For precise position feedback in the hydraulic cylinder that moves the honing head, Kenrie’s engineers replaced outdated position transducers with Balluff, Florence, Ky., linear magnetostrictive-displacement transducers. The noncontacting, absolute position sensor uses a moving magnet that gives high resolution along with long operating life, and it doesn’t require a homing step to provide accurate measurements.
Most Micromatic honing machines already use proportional valves to drive the hydraulics, so it’s usually not necessary to replace them during a retrofit, notes Wind. Proportional valves enable precise control and smooth operation compared to older two-position on/off valves. The Delta RMC75 has built-in analog control capabilities, letting it send analog signals to directly control the proportional valves.

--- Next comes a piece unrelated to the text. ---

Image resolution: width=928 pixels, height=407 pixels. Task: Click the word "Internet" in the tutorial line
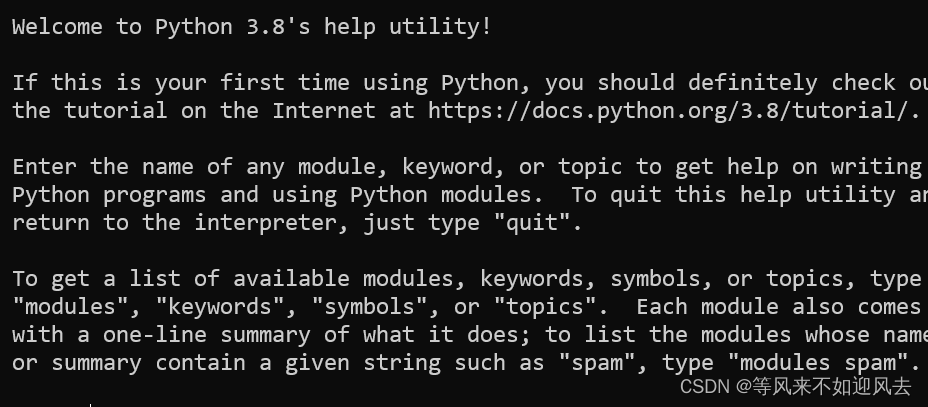[x=324, y=111]
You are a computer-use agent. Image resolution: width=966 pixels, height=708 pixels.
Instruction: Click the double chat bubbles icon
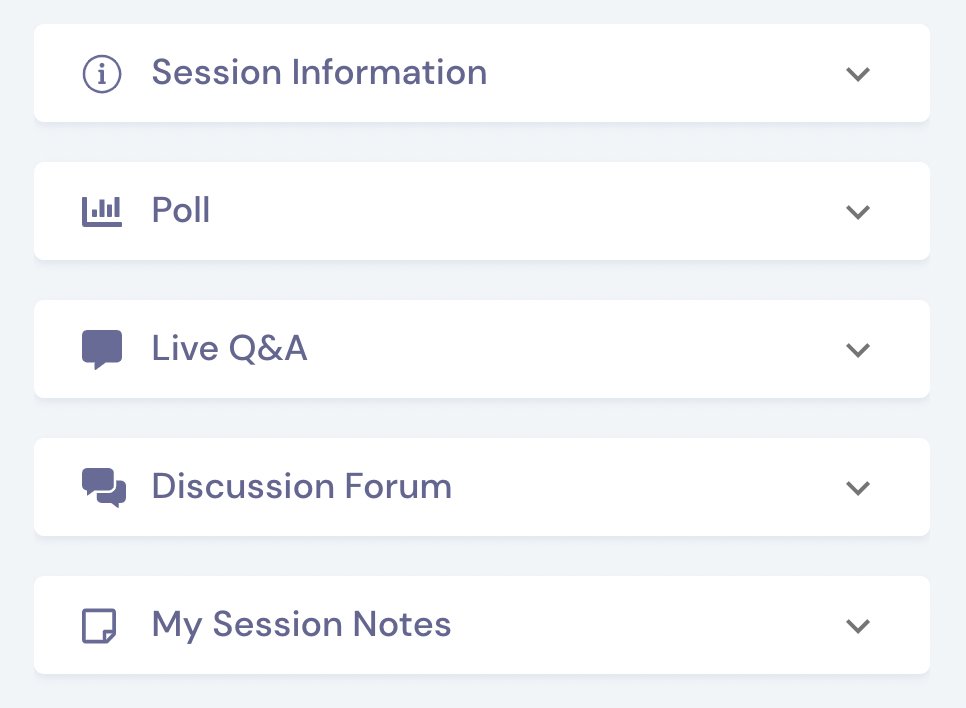point(104,488)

The Delta controller lets programmers change the PID (proportional, integral, differential) control loop on-the-fly and graph motion change with Delta’s Plot Manager software. Beyond the P, I, and D values, the control loops can also contain feed-forward gains for acceleration, velocity, or other parameters that help the system more quickly reach its target position.
Tuning the motion
The upgraded Micromatic machines need to be tuned individually. Each uses different transducers and valves, and feedback parameters must be scaled for processing by the motion controller. “The setup wizards and parameter settings in Delta’s RMCTools software make this easy,” explains Wind. For example, some valves have dead bands that delay response when a cylinder decelerates and changes direction. RMCTools software lets users tune the system in real time to eliminate these effects, notes Wind.
The family of Micromatic machines relies on a variety of PLCs to perform system-level control and monitoring, and they’re typically outdated and have complex wiring. The upgrade replaces old PLCs with new Rockwell Automation, Milwaukee, Allen-Bradley MicroLogix 1400s, SLC 500s, or CompactLogix PLCs, depending on cost/performance requirements. The small PLC and motion controller communicate over a reliable, high-performance Ethernet link. Kenrie also adds Pro-face, Ann Arbor, Mich., HMI screens. The 10-in. touchscreen displays provide basic operator controls for most systems, but the HMIs have full PC capabilities on larger Micromatic machines that hone connecting rods. Typically, the operator enters stroke and velocity for the honing head. Then the HMI downloads the parameters via register mapping methods into the Delta motion controller or saves them to flash memory for later recall. After the system is programmed, changes required to hone different parts means simply recalling the processing “recipe” from flash memory with the touch of a few on-screen buttons. The motion controller also detects faults and errors that occur during operation for display on the HMI.